**Reading passage**:
────────────────────────────────────────
I'm using what I call "hermetic agents", where completely sandboxed agents write code and tests from the same specification, where the code writer can't see the test and the test writer can't see the code. The idea is that we can get better quality this way (by avoiding confirmation bias between code and tests). It is more painful to set up however, since you have to distill a spec and guides that the agent would normally hook into using RAG.
It is more like people (agent?) management than coding though. I'm setting up and debugging processes, rather than writing code. I spend a lot of time cursing at and arguing with the agents I'm using to set up hermetic agents (who I can't argue with obviously, but I can have conventional agents go over their logs to figure out how to improve their sandboxed-context).
I did a thing sorta like this between app and infra. My app agent sends messages to the infra agent for what it needs and they go back and forth to sort things out. They invented their own working process on top of it and wrote their own tool. It's interesting watching all this work. Feels like the future more than a lot of things I've seen in the past few years. Shame we're doing this to the detriment of the environment and the economy.
"""
Claude Code mesh: gossip-based multi-instance coordination.
────────────────────────────────────────
**Entries supplied**:
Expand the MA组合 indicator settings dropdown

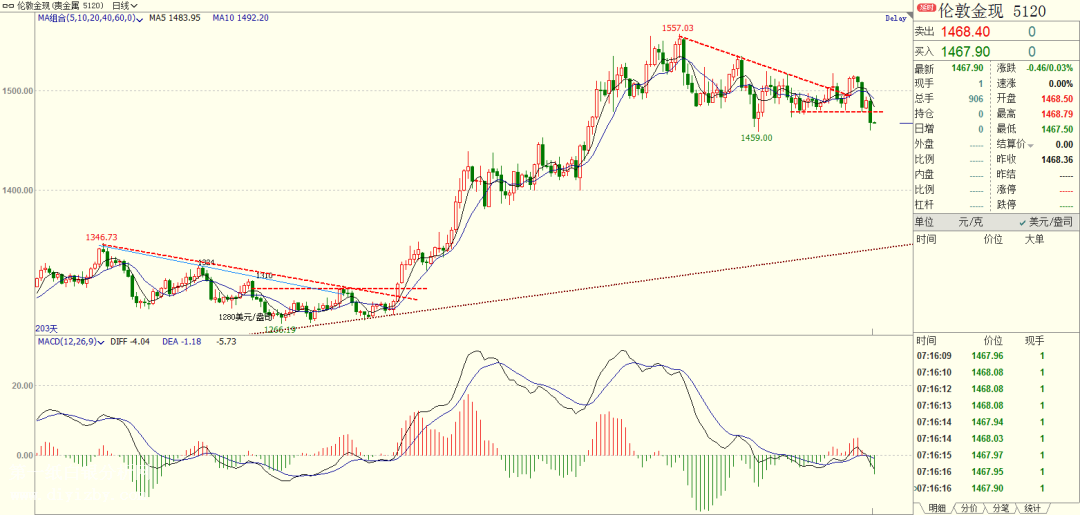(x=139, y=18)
────────────────────────────────────────
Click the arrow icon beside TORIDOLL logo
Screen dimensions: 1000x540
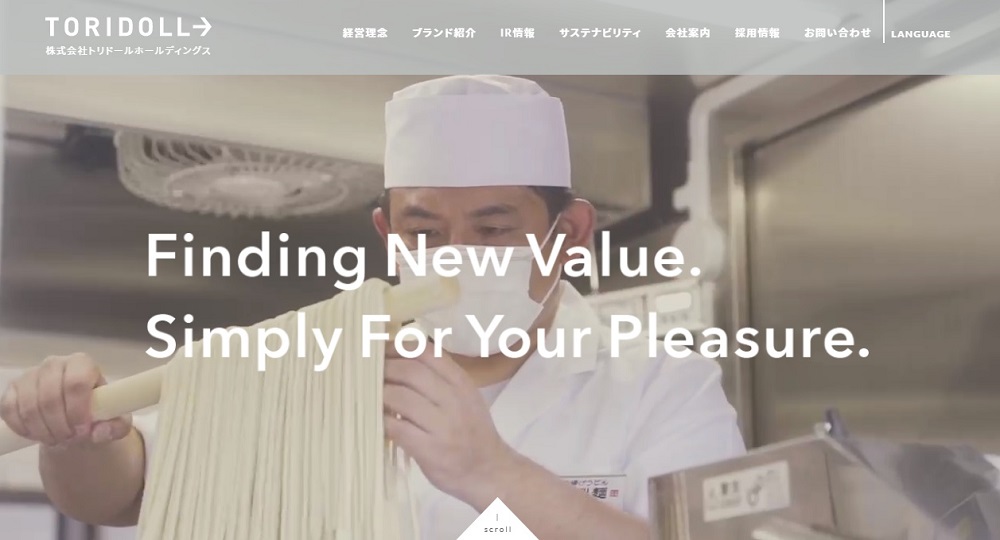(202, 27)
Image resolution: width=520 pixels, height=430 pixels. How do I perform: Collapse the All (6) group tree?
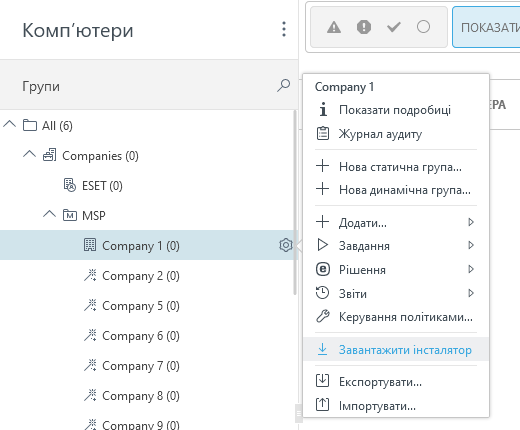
────────────────────────────────────────
**Task set**:
[1] Answer these from the thread on hermetic agents:
(a) In the hermetic setup, what is the code writer unable to see?
(b) What does the setup require distilling, in place of what the agent would normally hook into using RAG?
(c) Besides inventing their own working process, what did the app and infra agents write?
[2] Pick up the thread on hermetic agents where it stops and continue it.
You won't need the records for any of this.

**Answers for the exercise**:
[1]
(a) The test.
(b) A spec and guides.
(c) Their own tool.

[2]
Usage:
mesh.py register --id ID --repo PATH --keyword KEYWORD
mesh.py list
mesh.py send --from ID --to ID MESSAGE
mesh.py broadcast --from ID MESSAGE
mesh.py watch --id ID
mesh.py forward --id ID MESSAGE_JSON
mesh.py peers --id ID [--n N]
mesh.py clean
"""do you mind sharing the more specific setup or agent framework? Hermes? LangChain? DIY?
Literally converged to this same pattern over this month.
Doing similar stuff. I curse a lot. The processes do transfer mostly between different models which a bit validates the approach.
This is similar to how our college CS problem sets were graded. We were given a spec, and we had to implement a program that conformed to it. We had access to 70% of the test suite during development, and another 30% was hidden and only evaluated after submission. We were graded out of 100.
It was effective at making you think about the problem and anticipate what tests might be missing. I can see how this would be effective for coding agents, which tend to get progressively lazier at writing tests as session context grows.